Filth jon s. baird

Like a lost silent discovered in a trunk purchased at an estate sale, Filth feels like a perfectly preserved late-Nineties film. From the bigoted, corrupt, drug-addicted cop protagonist, the verbose voiceover narration, the stylistic bombast reminiscent of Trainspotting, and the costumes (half Seventies retro suits, half Edinburgh normcore), to the silly final plot twist and supercool nihilism, this one’s sure to delight the Tarantino set.

That’s not to say Filth is without merit. Like Danny Boyle’s celebrated foray into Irvine Welsh’s depraved universe, Filth’s Hobbesian take on human behavior rings true but is always writ large. Angling for a promotion during the ongoing investigation of a racially motivated murder, Robertson (a rakish James McAvoy) plays his co-workers (a closet Nazi, a closet homosexual, a closet drug addict, a doddering idiot, and a woman) off against each other, merrily sucking, fucking, brutalizing, and philosophizing along the way.
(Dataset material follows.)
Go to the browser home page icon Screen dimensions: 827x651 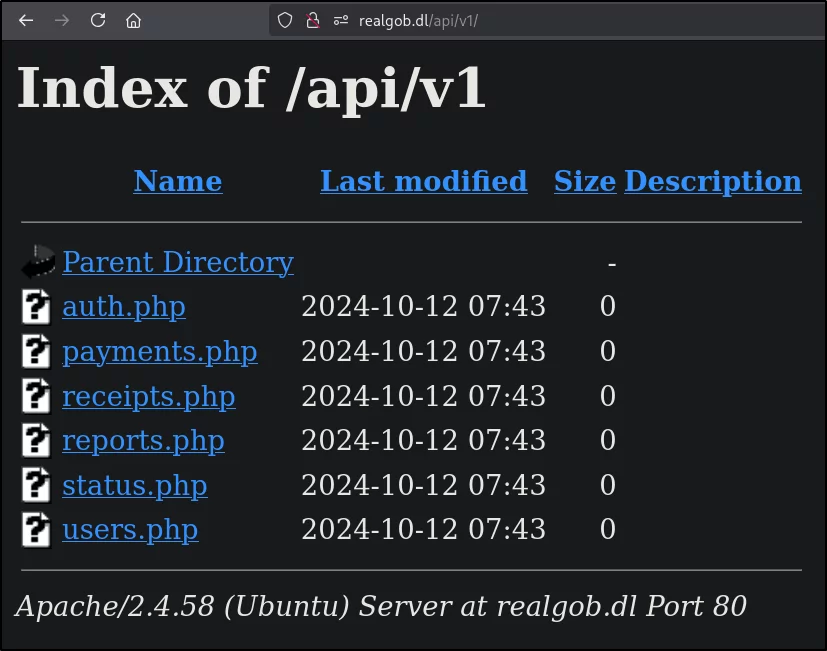tap(133, 21)
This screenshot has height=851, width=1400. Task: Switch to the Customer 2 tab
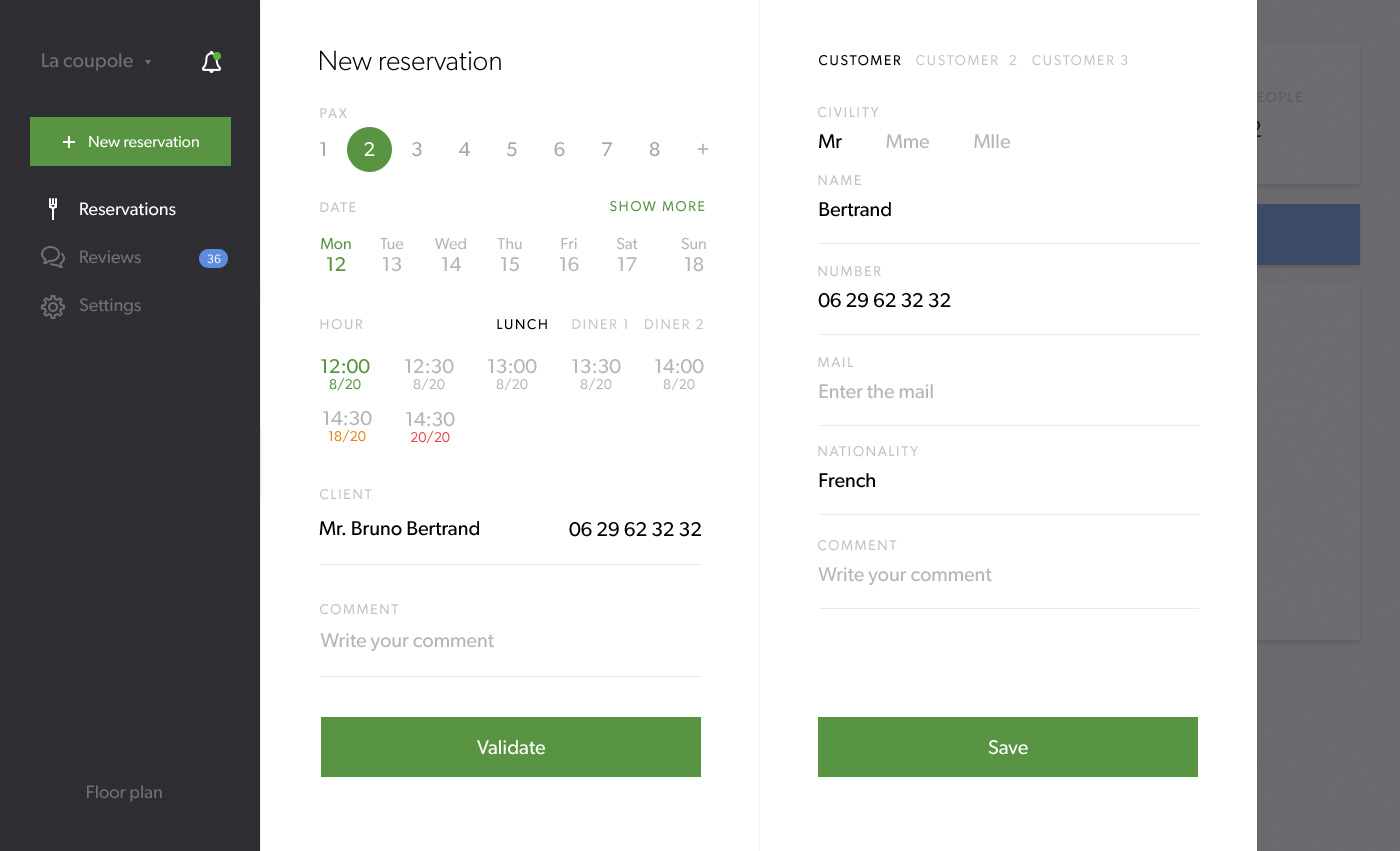click(966, 60)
Sadly, writer-director Jon S. Baird has lost much of the ingenuity of Welsh’s 1998 source novel (namely, the tapeworm inside of Robertson that slowly gains sentience and begins interrogating him). What’s more, and criminally, he gives Robertson redeeming qualities. Aside from not being believable (“I heard you used to be a good person,” the female cop sadly intones), these modifications are simply beside the point. Robertson, like life, is nasty, brutish, and short.